- **Provided data**:

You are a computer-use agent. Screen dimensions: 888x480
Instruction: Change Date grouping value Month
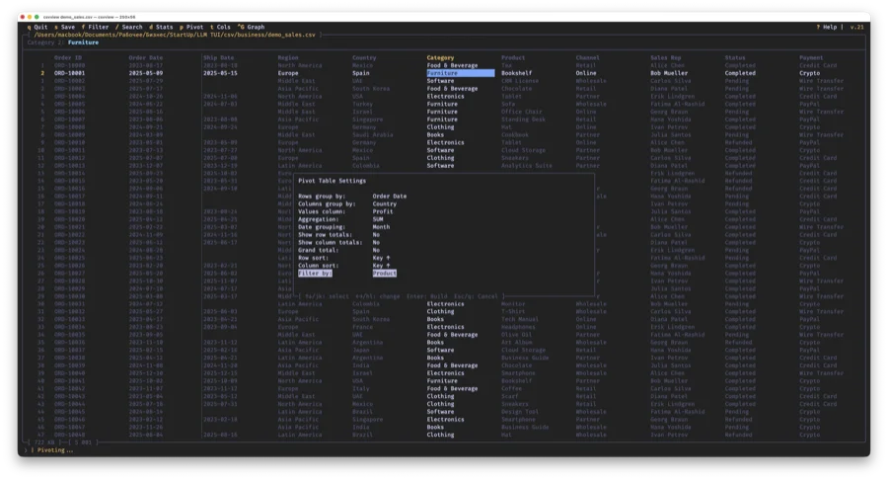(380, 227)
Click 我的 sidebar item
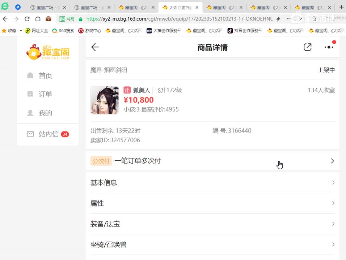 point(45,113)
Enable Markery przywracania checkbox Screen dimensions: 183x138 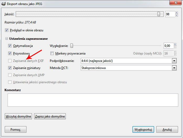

- **Exercise details**: Retype all of the material above exactly; the pictures stay out.

- **Reply to the exercise**:
You are a computer-use agent. Screen dimensions: 888x480
Instruction: Change Date grouping value Month
(380, 227)
Click 我的 sidebar item
 point(45,113)
Enable Markery przywracania checkbox Screen dimensions: 183x138 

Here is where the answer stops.